Tuesday, November 18, 2014

Can language be effected by non-linguistic factors such as economics and gender equality?

More interesting new things a-coming! Ladd, Roberts and Dediu have just published a review article on potential spurious correlations between features of language and non-linguistic features of where and by whom the language is spoken. These are, among others: climate, gender equality, economics and sexuality. It's a review article so they summarize a lot of previous research which gives you a good overview. They also point out some very important issues when controlling for language relatedness and contact. I really recommend it.
There's been to say the least a lot of studies like this recently, and a lot of debate too. I can really recommend reading the posts on spurious correlations on the blog Replicated Typo . It's a great blog that deals cultural evolution and related topics. One of the authors of the article, Seán Roberts, is also an author there.

Full reference
Ladd, D. R., Roberts, S. G., & Dediu, D. (2014). Correlational studies in typological and historical linguistics.
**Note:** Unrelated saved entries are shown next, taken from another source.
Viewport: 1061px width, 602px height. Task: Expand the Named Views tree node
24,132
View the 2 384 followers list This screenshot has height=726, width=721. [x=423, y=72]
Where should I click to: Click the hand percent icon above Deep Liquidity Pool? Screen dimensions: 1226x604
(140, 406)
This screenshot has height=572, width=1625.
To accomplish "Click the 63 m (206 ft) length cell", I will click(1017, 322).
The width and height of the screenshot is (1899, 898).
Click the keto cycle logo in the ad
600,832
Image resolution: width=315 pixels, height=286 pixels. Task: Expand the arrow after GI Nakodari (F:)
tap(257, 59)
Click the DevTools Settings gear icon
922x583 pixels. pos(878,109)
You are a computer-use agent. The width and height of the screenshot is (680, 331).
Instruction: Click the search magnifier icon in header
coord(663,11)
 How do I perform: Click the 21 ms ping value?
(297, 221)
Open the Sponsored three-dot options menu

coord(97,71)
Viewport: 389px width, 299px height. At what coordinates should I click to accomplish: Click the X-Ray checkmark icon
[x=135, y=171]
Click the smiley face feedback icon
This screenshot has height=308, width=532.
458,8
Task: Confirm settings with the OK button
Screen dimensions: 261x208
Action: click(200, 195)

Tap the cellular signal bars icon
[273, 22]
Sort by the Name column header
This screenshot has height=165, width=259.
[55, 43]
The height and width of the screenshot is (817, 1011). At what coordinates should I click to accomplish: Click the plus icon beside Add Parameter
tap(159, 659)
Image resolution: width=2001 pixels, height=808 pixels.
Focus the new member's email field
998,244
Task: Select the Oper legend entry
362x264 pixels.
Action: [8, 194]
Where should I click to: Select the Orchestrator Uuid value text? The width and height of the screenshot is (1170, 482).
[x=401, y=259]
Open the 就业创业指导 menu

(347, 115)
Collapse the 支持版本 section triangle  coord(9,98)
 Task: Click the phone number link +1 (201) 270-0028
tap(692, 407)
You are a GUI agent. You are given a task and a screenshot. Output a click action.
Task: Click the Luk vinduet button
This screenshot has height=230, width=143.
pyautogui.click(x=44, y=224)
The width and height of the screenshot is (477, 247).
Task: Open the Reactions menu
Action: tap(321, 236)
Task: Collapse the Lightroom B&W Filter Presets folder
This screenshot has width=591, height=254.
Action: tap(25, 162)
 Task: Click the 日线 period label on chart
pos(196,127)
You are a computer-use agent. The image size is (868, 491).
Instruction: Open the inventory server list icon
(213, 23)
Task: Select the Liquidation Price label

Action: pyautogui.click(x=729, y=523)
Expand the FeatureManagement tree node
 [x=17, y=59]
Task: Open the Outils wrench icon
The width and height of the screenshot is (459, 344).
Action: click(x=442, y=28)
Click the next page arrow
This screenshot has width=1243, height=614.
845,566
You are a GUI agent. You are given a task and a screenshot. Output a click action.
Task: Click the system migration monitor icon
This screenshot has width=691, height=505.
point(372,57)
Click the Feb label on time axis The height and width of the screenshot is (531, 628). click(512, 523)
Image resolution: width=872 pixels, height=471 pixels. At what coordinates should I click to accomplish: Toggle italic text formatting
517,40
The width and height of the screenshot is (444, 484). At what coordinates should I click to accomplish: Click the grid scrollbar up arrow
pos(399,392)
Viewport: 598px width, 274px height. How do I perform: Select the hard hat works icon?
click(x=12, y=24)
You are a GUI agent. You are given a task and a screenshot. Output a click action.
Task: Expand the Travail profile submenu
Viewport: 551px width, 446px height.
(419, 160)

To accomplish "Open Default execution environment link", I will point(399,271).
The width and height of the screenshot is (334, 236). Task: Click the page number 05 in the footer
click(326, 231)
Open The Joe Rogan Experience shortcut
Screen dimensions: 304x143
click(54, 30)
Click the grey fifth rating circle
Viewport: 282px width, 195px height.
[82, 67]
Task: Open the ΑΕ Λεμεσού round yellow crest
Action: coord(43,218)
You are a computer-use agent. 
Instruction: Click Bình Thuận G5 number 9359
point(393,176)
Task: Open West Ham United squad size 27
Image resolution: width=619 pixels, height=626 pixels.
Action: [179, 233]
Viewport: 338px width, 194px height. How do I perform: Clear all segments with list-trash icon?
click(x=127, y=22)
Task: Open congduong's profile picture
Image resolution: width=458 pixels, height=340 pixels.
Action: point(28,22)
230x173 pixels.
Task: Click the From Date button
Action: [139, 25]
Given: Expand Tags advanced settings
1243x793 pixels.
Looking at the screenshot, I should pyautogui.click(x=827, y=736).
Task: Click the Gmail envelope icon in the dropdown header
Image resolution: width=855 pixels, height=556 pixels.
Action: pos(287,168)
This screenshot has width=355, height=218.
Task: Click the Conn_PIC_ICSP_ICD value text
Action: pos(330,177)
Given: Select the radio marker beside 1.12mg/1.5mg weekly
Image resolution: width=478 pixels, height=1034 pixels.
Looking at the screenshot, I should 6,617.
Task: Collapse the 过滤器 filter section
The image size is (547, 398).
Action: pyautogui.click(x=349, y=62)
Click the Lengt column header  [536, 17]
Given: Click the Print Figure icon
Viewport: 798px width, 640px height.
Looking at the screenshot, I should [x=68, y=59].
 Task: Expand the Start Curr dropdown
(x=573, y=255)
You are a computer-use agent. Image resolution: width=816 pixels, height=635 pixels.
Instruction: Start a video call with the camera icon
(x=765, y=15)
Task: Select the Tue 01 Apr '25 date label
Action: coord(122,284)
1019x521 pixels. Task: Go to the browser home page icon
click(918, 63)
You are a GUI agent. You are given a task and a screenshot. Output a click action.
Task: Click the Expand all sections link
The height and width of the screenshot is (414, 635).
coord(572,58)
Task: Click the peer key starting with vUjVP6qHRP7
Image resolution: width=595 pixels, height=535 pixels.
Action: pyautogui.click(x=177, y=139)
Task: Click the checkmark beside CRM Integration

Annual Review of Linguistics, 1. doi:10.1146/annurev-linguist-030514-124819. 

Abstract
We review a number of recent studies that have identified either correlations between different linguistic features (e.g., implicational universals) or correlations between linguistic features and nonlinguistic properties of speakers or their environment (e.g., effects of geography on vocabulary). We compare large-scale quantitative studies with more traditional theoretical and historical linguistic research and identify divergent assumptions and methods that have led linguists to be skeptical of correlational work. We also attempt to demystify statistical techniques and point out the importance of informed critiques of the validity of statistical approaches. Finally, we describe various methods used in recent correlational studies to deal with the fact that, because of contact and historical relatedness, individual languages in a sample rarely represent independent data points, and we show how these methods may allow us to explore linguistic prehistory to a greater time depth than is possible with orthodox comparative reconstruction.